#### [Problem to solve]
Pictures are to be left out; every line from the one with "Task: Click the" through the end of the data must be transcribed exactly.

#### [The data]
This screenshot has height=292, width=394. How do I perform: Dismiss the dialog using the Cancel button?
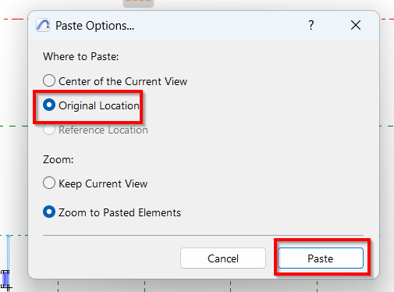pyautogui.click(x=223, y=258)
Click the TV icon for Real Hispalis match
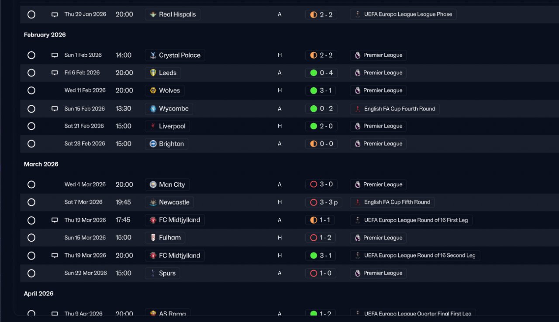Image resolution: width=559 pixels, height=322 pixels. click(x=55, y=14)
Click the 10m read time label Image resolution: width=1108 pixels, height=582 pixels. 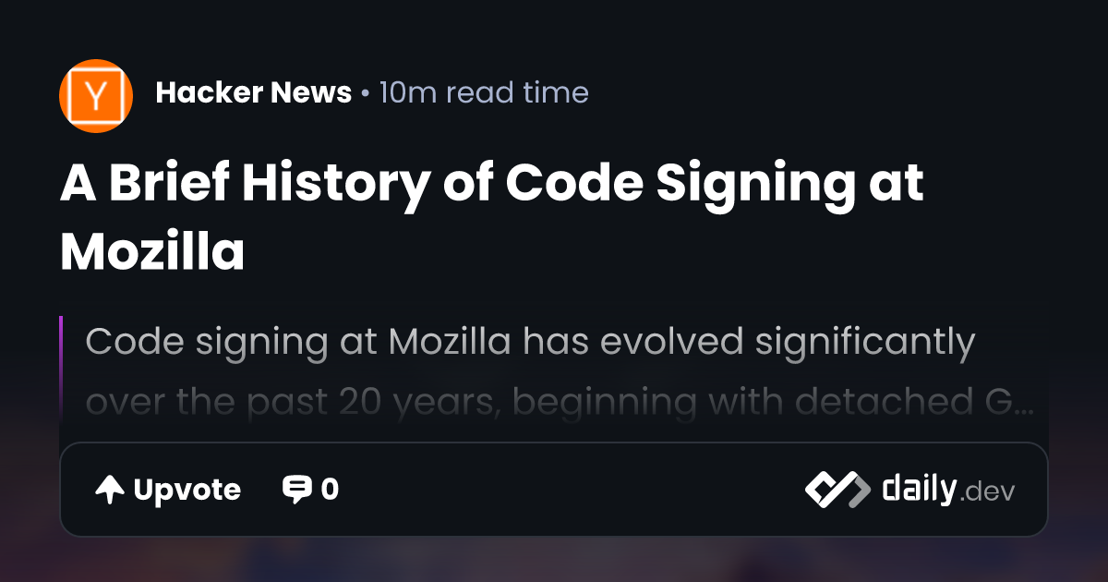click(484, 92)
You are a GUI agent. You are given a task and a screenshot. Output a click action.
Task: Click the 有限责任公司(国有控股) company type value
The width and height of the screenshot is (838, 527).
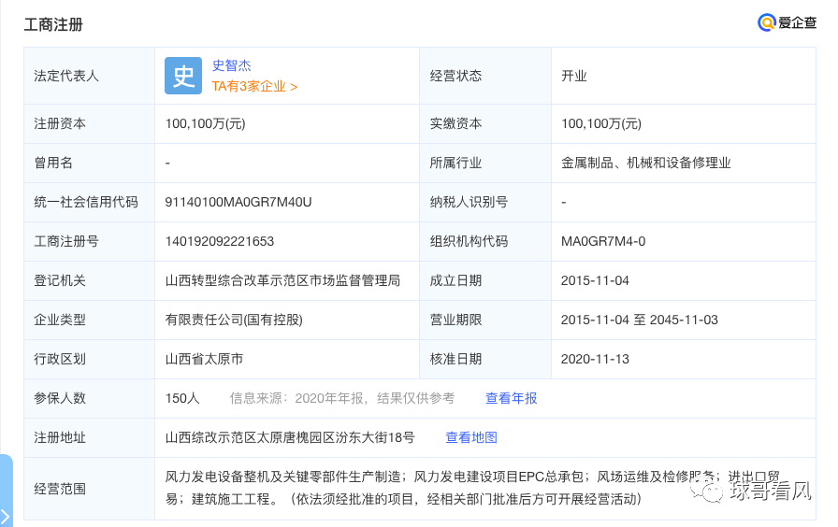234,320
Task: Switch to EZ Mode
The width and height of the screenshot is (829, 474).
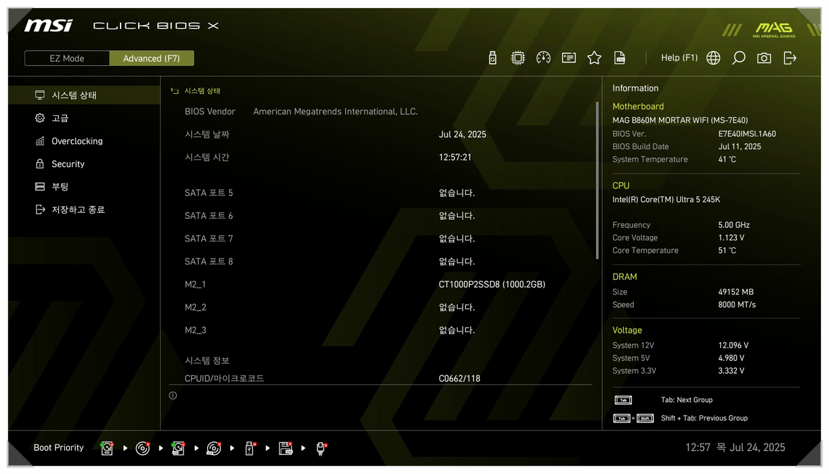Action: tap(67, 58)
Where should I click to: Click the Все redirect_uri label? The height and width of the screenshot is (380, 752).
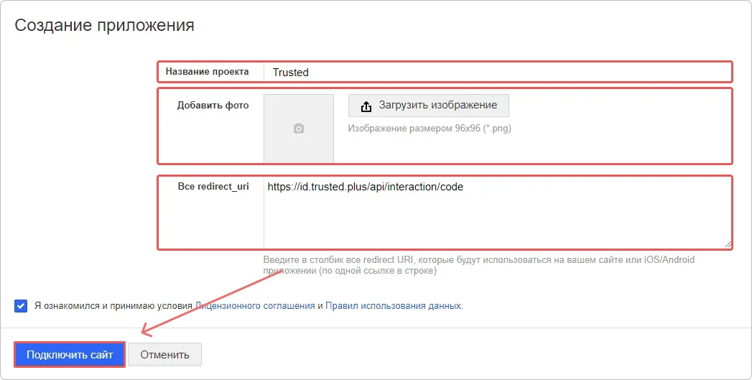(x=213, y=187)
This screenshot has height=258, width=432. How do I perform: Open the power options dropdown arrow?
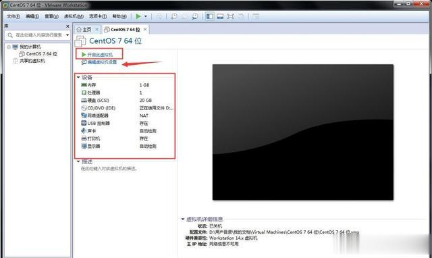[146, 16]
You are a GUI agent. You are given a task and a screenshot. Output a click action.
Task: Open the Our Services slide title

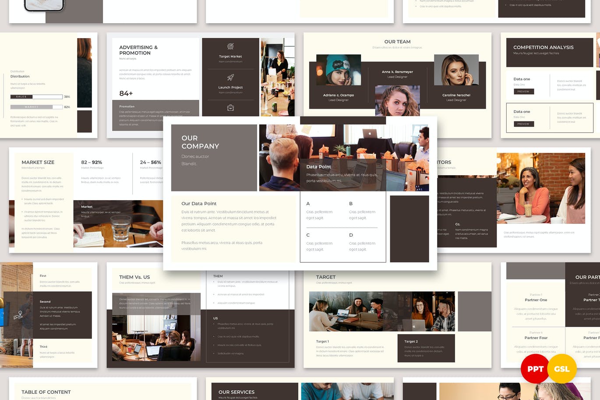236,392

#### [Exercise response]
Task: Click the 有限责任公司(国有控股) company type value
The width and height of the screenshot is (838, 527).
234,320
Task: Switch to EZ Mode
The width and height of the screenshot is (829, 474).
Action: tap(67, 58)
Where should I click to: Click the Все redirect_uri label? The height and width of the screenshot is (380, 752).
(x=213, y=187)
This screenshot has height=258, width=432. How do I perform: Open the power options dropdown arrow?
[146, 16]
You are a GUI agent. You are given a task and a screenshot. Output a click action.
Task: Open the Our Services slide title

236,392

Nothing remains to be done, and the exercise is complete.